Residents were short on patience and long on opinions at this week's Payson City Council meeting.

Approximately 20 Main Street residents attended a public hearing to voice strong opinions on a proposed zoning change. The action would redesignate Main, between Second and Seventh North, from a residential to a commercial zone. The neighborhood in question contains about 40 homes."The change could bring more business into the area by the freeway," Lawrence Johnson said. "If travelers don't see any businesses near the road, they don't stop, and Payson doesn't get any money. Then the kids have to leave town to find a job.

"People in this town can be pretty hard-nosed about progress."

Others wanted to protect the residential area.

"My house was built in 1894," James Hill said. "It is on the state and national historical registries.
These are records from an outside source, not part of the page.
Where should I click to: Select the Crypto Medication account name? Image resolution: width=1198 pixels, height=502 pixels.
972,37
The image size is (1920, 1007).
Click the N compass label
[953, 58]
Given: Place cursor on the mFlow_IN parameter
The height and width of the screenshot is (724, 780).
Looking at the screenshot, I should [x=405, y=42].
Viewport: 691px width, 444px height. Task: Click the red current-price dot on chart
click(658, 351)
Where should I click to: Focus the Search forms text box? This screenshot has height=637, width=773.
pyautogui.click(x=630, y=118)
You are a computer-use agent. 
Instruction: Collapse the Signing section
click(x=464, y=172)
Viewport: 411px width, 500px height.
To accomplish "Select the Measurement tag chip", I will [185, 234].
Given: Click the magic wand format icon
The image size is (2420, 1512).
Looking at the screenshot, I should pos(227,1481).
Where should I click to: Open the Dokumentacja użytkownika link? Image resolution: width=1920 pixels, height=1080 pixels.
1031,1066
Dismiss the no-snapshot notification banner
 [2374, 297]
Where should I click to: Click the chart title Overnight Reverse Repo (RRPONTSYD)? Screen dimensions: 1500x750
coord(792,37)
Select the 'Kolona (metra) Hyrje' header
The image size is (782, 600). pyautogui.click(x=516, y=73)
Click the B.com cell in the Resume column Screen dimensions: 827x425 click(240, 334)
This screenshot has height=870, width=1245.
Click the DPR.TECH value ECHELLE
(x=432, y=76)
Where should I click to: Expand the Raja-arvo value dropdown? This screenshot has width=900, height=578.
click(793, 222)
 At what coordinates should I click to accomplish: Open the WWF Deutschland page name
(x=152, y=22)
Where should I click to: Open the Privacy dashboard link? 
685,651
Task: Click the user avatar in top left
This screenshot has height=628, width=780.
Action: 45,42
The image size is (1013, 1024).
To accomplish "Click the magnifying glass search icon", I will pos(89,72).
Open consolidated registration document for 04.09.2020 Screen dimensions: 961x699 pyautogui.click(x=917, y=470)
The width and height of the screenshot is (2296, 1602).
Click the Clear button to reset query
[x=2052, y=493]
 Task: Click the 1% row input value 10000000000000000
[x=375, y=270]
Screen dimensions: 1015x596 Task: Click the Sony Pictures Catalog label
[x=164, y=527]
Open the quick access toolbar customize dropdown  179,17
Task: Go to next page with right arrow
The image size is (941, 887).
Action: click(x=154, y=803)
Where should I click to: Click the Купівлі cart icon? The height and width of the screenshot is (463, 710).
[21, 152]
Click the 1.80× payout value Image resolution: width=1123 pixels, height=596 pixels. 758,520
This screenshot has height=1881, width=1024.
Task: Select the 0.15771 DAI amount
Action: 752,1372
I want to pass the home to my son, and I am sure he will pass it on to his kids."

Mayor Curtis Arrington said the zoning change would not force residents to sell their homes to business. It would just make it easier for businesses to locate in whatever lots became available.

"But in a way, it would force residents out," Joye Shell said. "No one wants to live with businesses on both sides of their house, and property values would drop. Everyone would leave.

"There is already plenty of development in Payson. Coming from Elkridge, you see a golf course loading dock. From Salem, you see lots of `for sale' signs. From Santaquin, you see nearly deserted fried chicken and hamburger stands. We should leave one entrance that shows Payson as a well-kept family town."

But Bernice Johnson said it's too late.

"With the traffic, it is already dangerous to let your grandchildren play on the lawn. It was a nice little residential area once, but its time has passed."

Arrington said he thinks the area will be commercial sometime in the future, but he was "not sure if the future was here yet." He said six businesses have expressed interest in one large lot, but sometimes a business deal can take years.

Councilman Mez Stewart said he thinks the zone change would open a door to economic growth.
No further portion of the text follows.